Just in case people are trying to port their own stuff and are finding this thread via Google or something, I've since been able to successfully port the whole thing to be used in Metro. Some things I had to find some other way for (I needed the assembly's major version, but I just made it a hardcoded const int now, and I still don't know how to set the Date header in a HttpWebRequest but fortunately the webservice I was using provided an alternative, and I'm not catching ProtocolError WebExceptions anymore). Other things were easier: Array.ConvertAll was replaced by a LINQ query and a foreach, String.ToLower(IFormatProvider) was replaced by String.ToLowerInvariant(), and NameValueCollection was replaced by Dictionary<string, string>. Instead of HttpUtility.UrlEncode I used Uri.EscapeUriString, which is apparently a better way of doing it even if you're just writing regular, non-WinRT applications.
Replacing the HMACSHA256 class proved the most difficult, but I've figured it out using the Windows.Security.Cryptography namespaces.
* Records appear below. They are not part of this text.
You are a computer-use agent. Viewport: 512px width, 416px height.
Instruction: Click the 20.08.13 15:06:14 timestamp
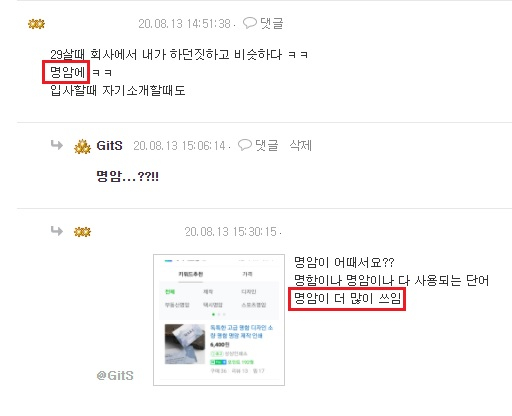(x=179, y=146)
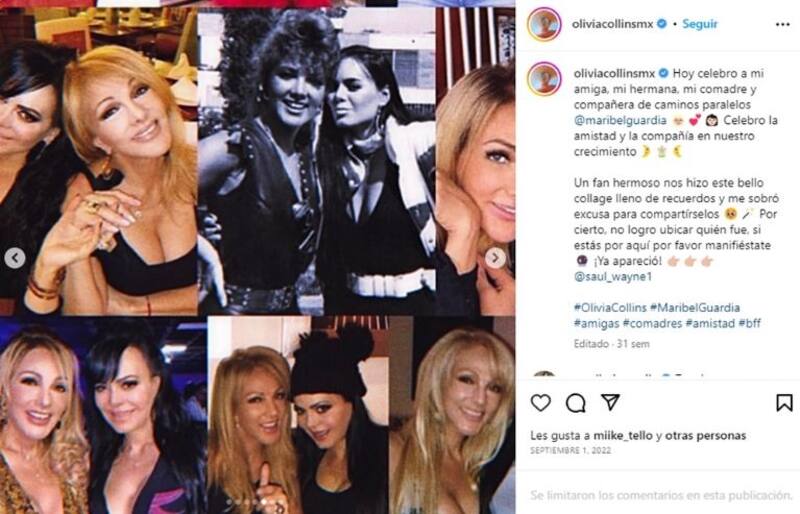Open the #amigas hashtag
Viewport: 800px width, 514px height.
point(596,324)
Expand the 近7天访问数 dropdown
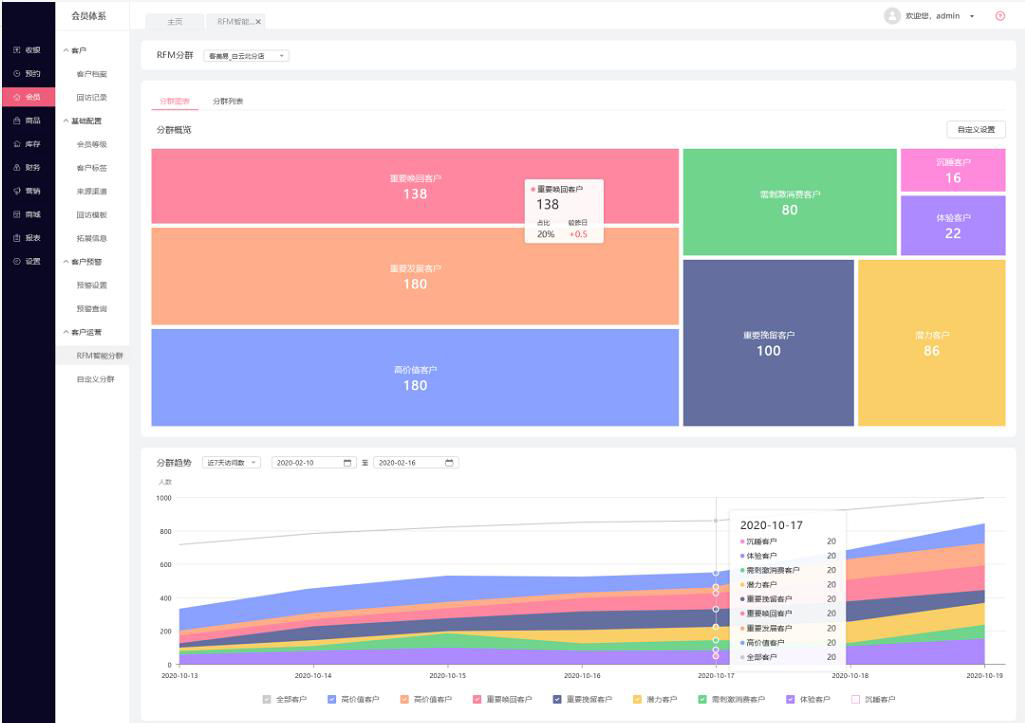The image size is (1025, 723). click(231, 463)
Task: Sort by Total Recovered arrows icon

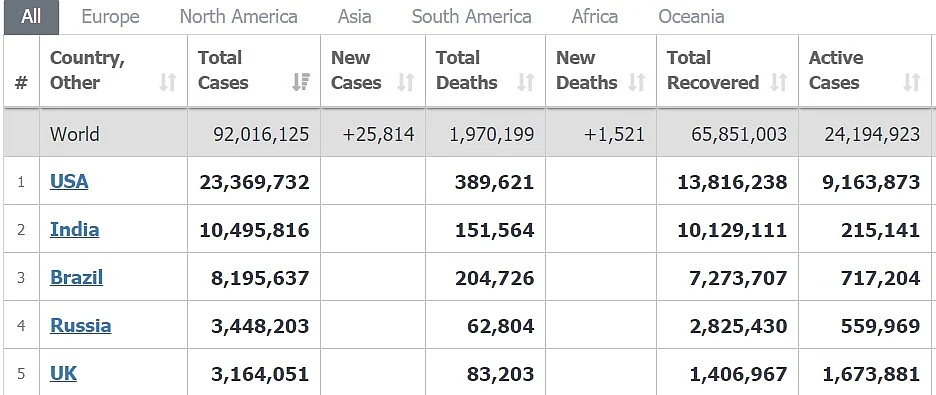Action: pos(778,82)
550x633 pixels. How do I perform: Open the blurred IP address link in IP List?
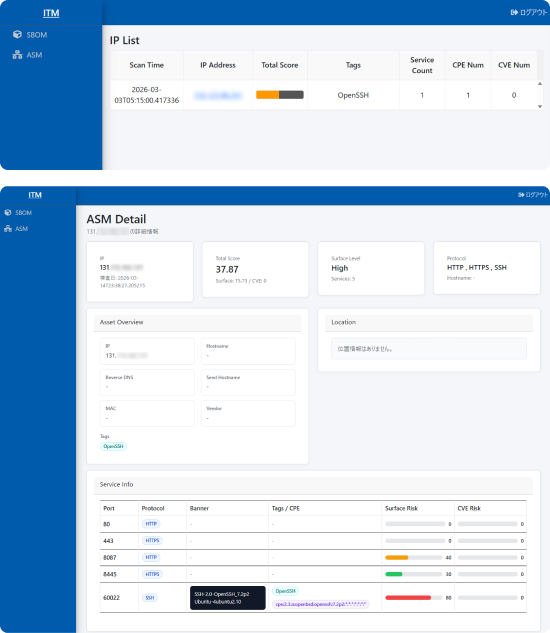coord(218,95)
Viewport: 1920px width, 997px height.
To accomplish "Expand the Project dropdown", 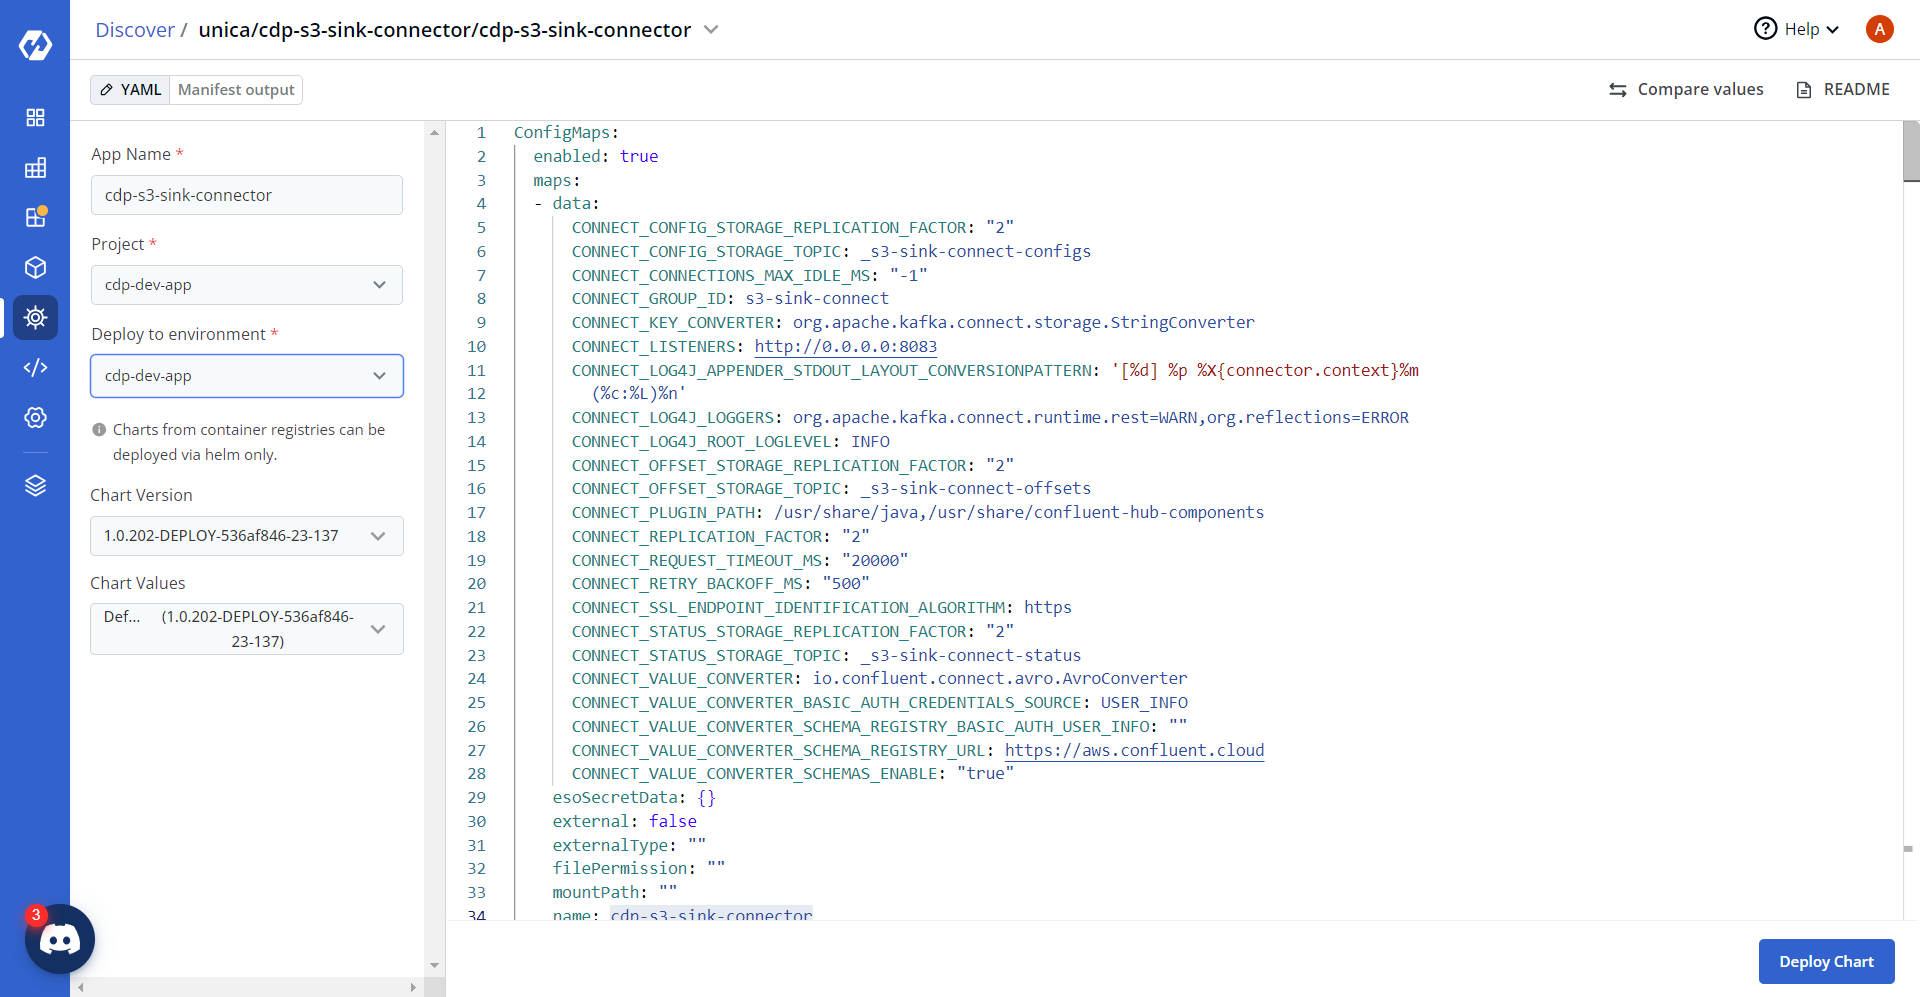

Basically to hash a string message using a key, you do
string stringToSign = "Whatever message you wish to sign";
string hashKey = "The key you want to sign it with."
MacAlgorithmProvider macAlgorithmProvider = MacAlgorithmProvider.OpenAlgorithm("HMAC_SHA256");
BinaryStringEncoding encoding = BinaryStringEncoding.Utf8;
var messageBuffer = CryptographicBuffer.ConvertStringToBinary(stringToSign, encoding);
IBuffer keyBuffer = CryptographicBuffer.ConvertStringToBinary(hashKey, encoding);
CryptographicKey hmacKey = macAlgorithmProvider.CreateKey(keyBuffer);
IBuffer signedMessage = CryptographicEngine.Sign(hmacKey, messageBuffer);
string hashedString = CryptographicBuffer.EncodeToBase64String(signedMessage);
Basically you create a MacAlgorithmProvider and tell it what algorithm you want to use (since I was using HMACSHA256 I told it to use the HMAC_SHA256 algorithm), you create IBuffers that you fill with the binary values for your message and hash key, tell the algorithm provider to create a CryptoGraphicKey using the IBuffer you made from your hash key string, and then call CryptoGraphicEngine.Sign to sign your stuff. Then to convert it back to a regular string you simply call CryptographicBuffer.EncodeToBase64String().